Saliency-enhanced features halve the error rate of human analysts.

In our 2012 ICASSP paper, we demonstrated that human analysts tasked with detecting anomalies in a large audio file can halve their error rates (F-score increases from 0.3 to 0.6) by the use of a visualization tool in which visual saliency of the spectrogram is a monotonic function of estimated probability of an audio anomaly.

Audio visualization permits anomaly detection at 8X real time.

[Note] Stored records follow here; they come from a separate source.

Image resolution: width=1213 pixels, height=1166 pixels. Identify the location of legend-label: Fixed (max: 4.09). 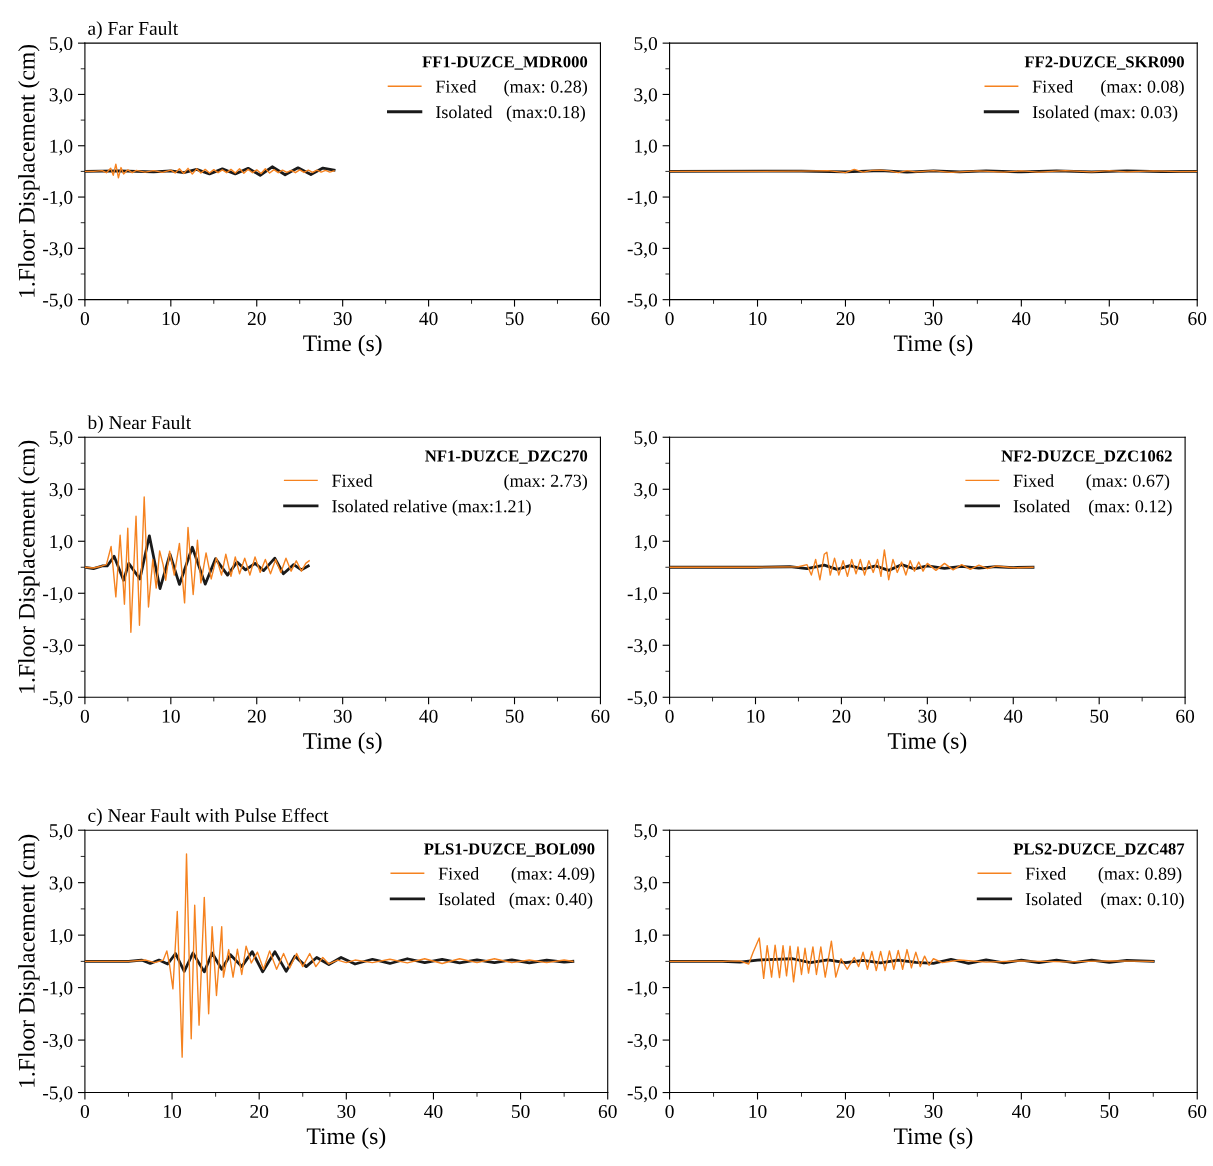
(516, 876).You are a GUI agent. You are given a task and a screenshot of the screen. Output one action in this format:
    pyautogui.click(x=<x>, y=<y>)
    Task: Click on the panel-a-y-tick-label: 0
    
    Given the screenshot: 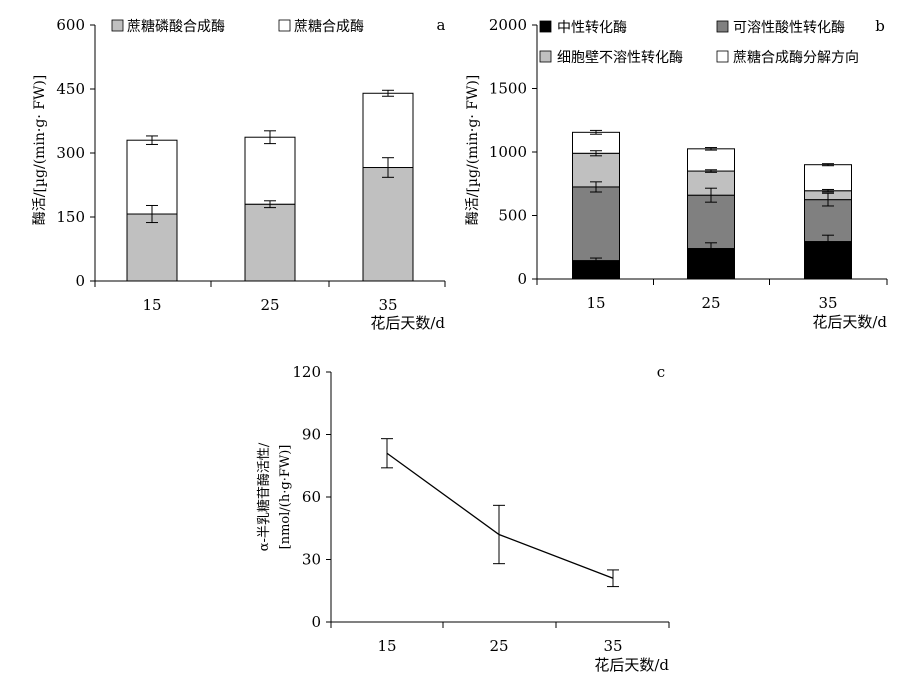 What is the action you would take?
    pyautogui.click(x=80, y=281)
    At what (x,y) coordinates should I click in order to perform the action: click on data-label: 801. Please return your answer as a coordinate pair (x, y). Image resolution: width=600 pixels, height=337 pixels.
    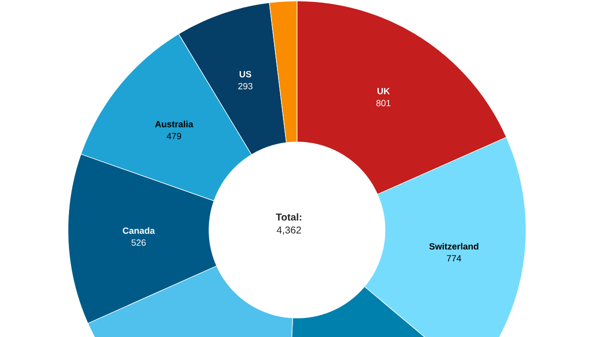
    Looking at the image, I should click on (383, 103).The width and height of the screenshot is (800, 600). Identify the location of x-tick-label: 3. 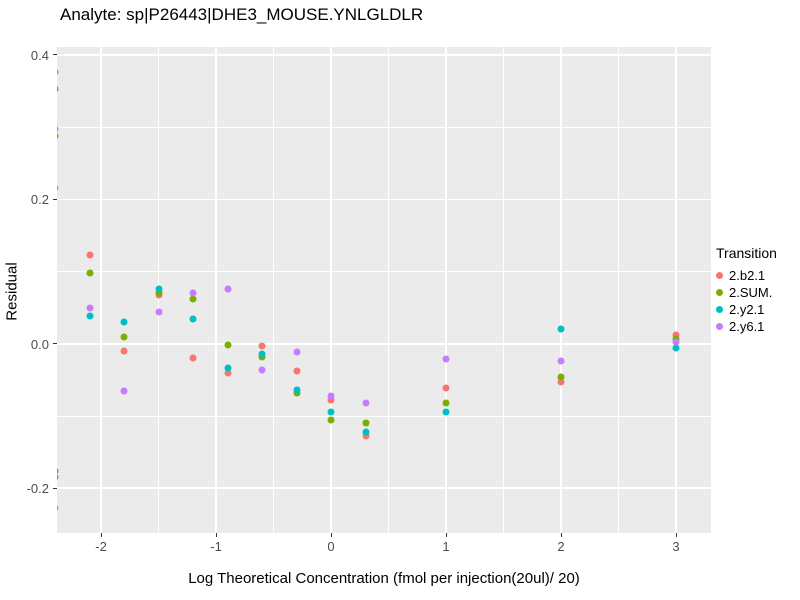
(676, 546).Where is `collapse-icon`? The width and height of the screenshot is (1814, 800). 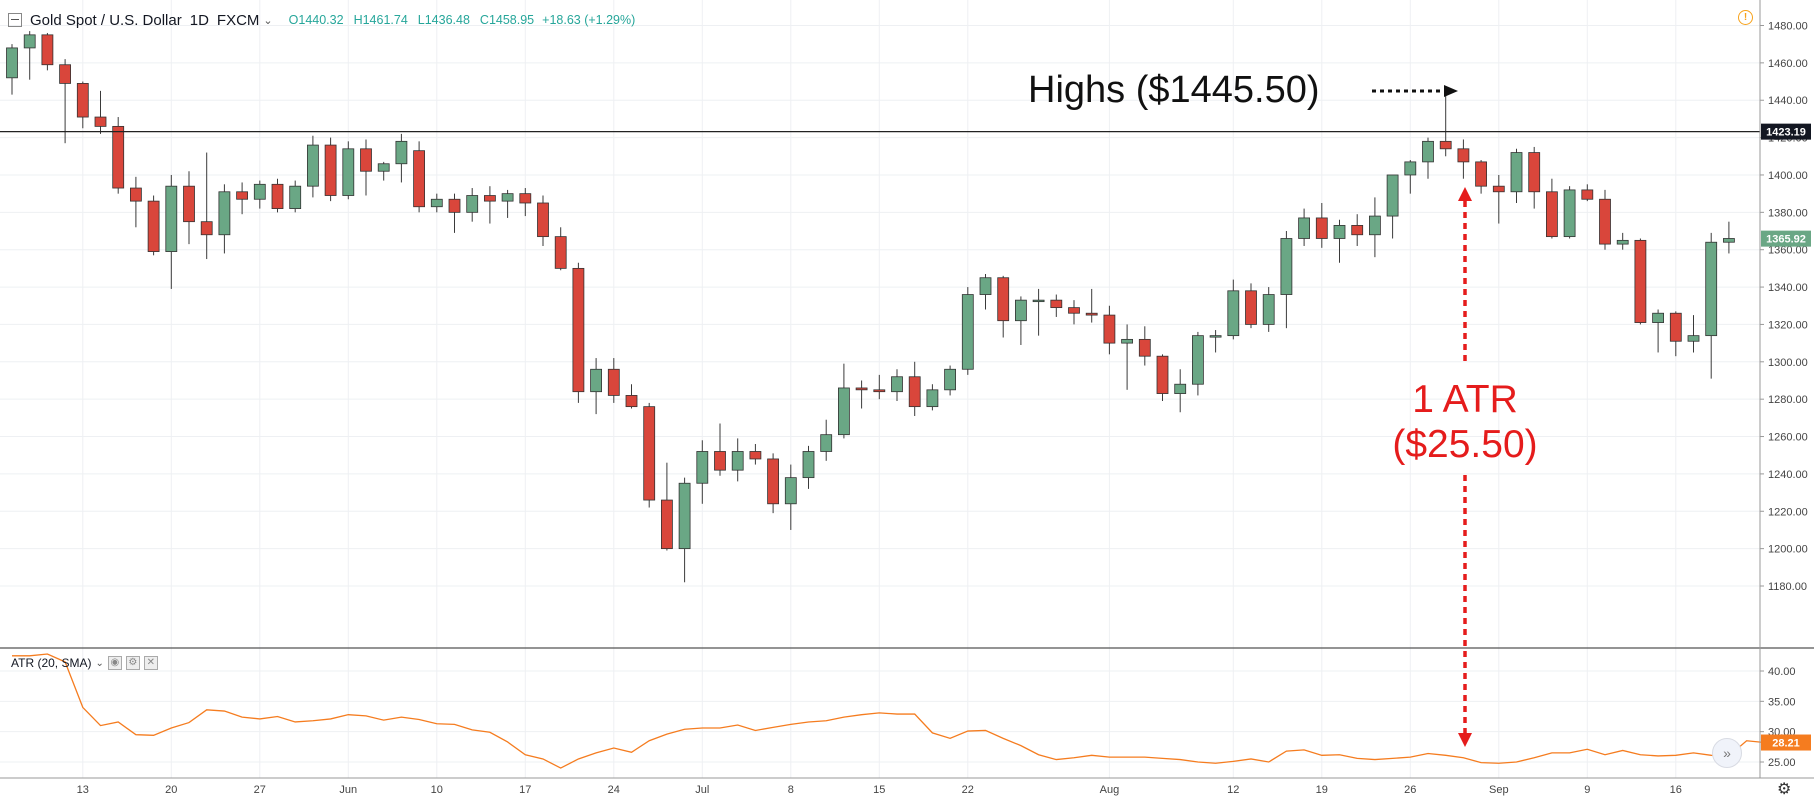 collapse-icon is located at coordinates (15, 20).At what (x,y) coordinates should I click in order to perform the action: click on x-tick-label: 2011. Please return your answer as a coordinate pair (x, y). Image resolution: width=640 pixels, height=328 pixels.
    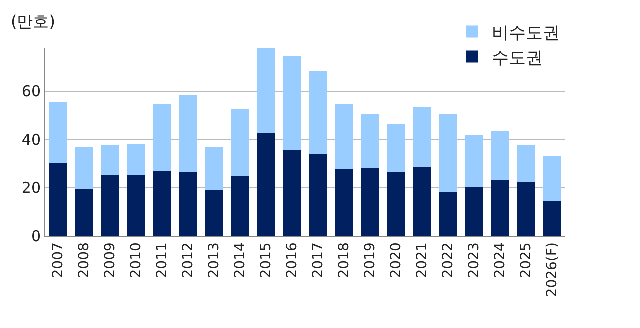
    Looking at the image, I should click on (162, 260).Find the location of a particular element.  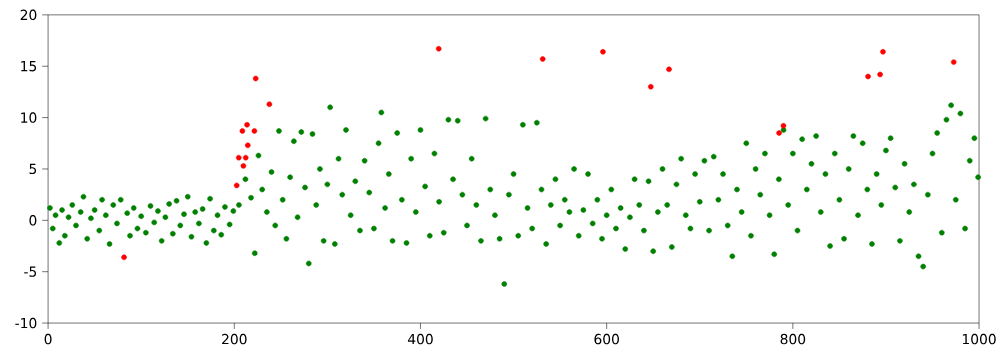

y-tick-label: -10 is located at coordinates (26, 323).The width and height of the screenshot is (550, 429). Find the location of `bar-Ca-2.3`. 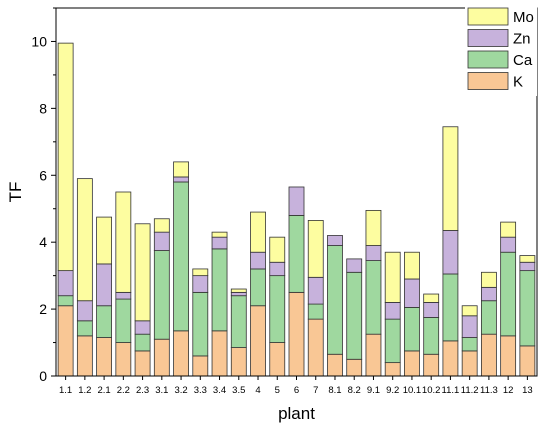

bar-Ca-2.3 is located at coordinates (142, 342).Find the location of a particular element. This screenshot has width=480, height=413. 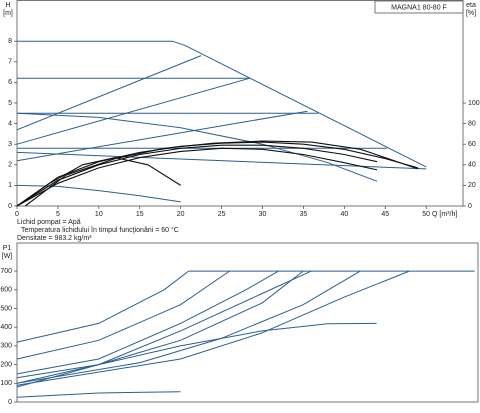

y-tick-label: 3 is located at coordinates (10, 144).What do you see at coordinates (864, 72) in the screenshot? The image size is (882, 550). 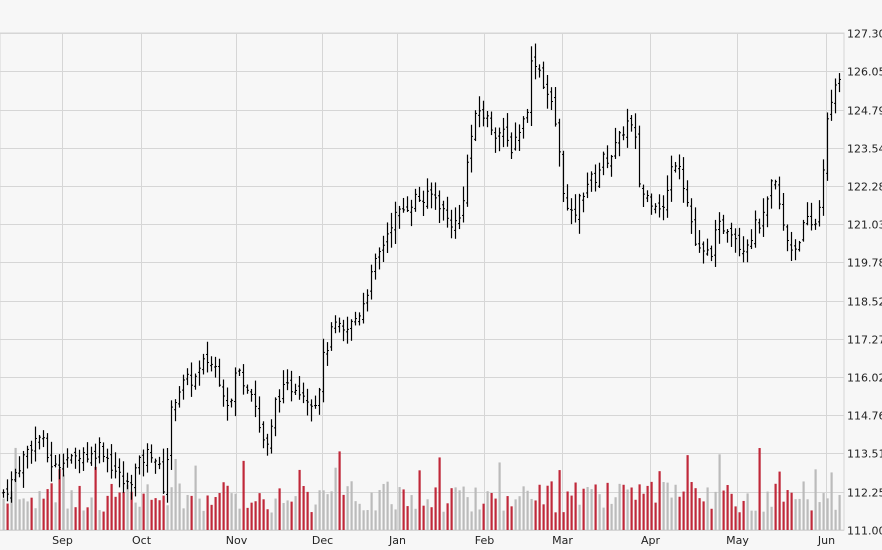 I see `y-tick-label: 126.05` at bounding box center [864, 72].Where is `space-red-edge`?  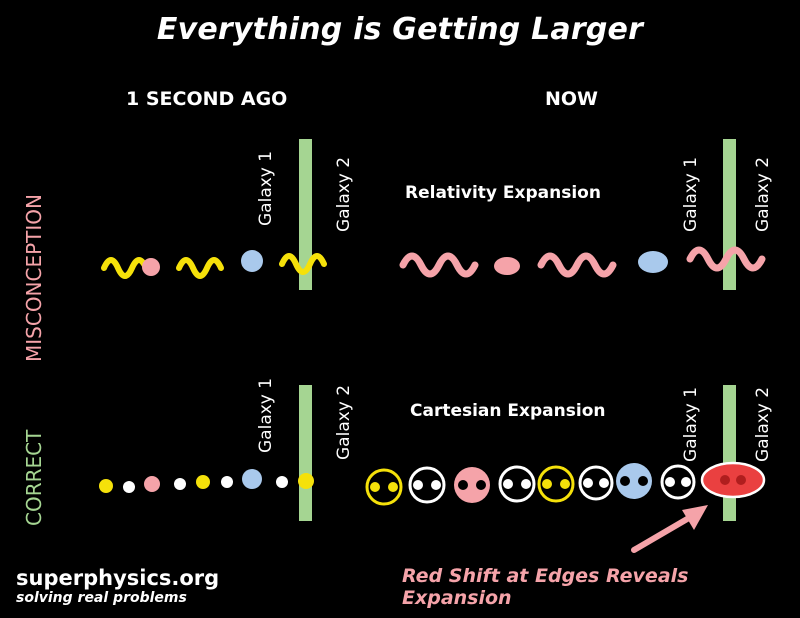
space-red-edge is located at coordinates (733, 480).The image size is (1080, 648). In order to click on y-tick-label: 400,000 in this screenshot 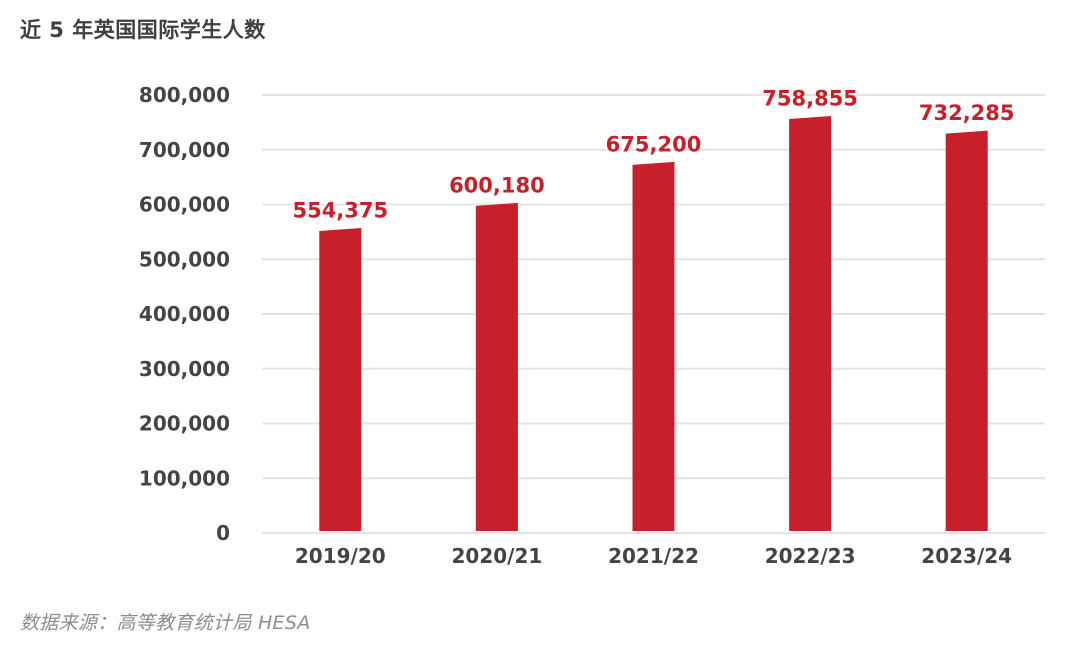, I will do `click(184, 314)`.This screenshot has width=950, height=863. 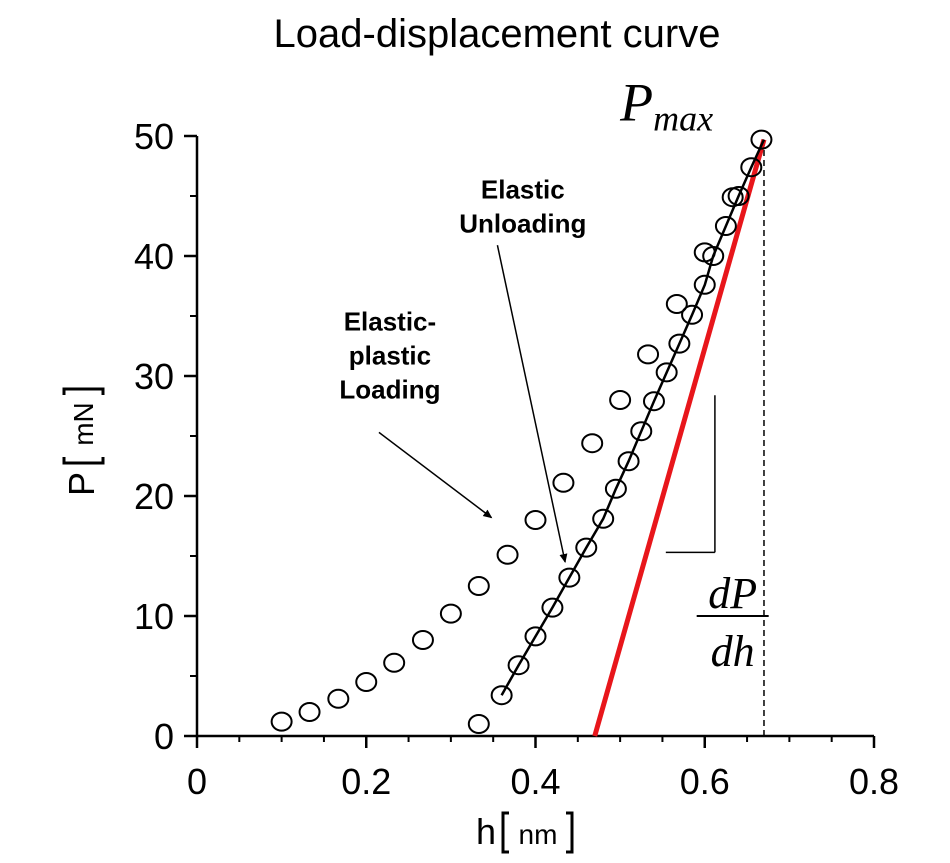 I want to click on y-tick-label: 30, so click(x=154, y=376).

In our 2011 APSIPA paper we showed that the use of zoomable audio visualization tools allows some users to find audio “easter eggs” (anomalies, e.g., motorcycles, cuckoo clocks, and spaceships added in to a background composed of eight hours of orchestral music) at a rate eight times faster than they would achieve by simply listening to the audio.


CLEAR AED Competition: acoustic event detection

The 2007 CLEAR Acoustic Event Detection competition included two sub-goals: (1) Classification sub-goal sought to correctly classify discrete isolated events into one of 12 labeled categories (door snak, paper shuffling, footsteps, knocking, hair moving, phone ringing, spooncup jingle, key jingle, keyboard, applause, cough, and laughter), (2) Detection sub-goal sought to correctly detect and label the same 12 event categories in a business meeting recorded by multiple tabletop, wall-mounted, and headset microphones. All tested systems performed well in the Classification sub-task (typically 90 percent accuracy). In the Detection task, the best performance of only 34 percent accuracy was achieved by our HMM recognizer with AdaBoost feature selection. The second-best and third-best systems had AEDACC scores of 23% and 21%; the other two systems had AEDACC scores below 10%.

Since 2007 we have substantially improved system accuracy by the use of tandem neural network-Adaboost inputs (Adaboost+T) and Gaussian mixture supervector rescoring (Adaboost+S); the benefits of these two modifications are slightly super-additive (Adaboost+T+S; see our paper in Pattern Recognition Letters).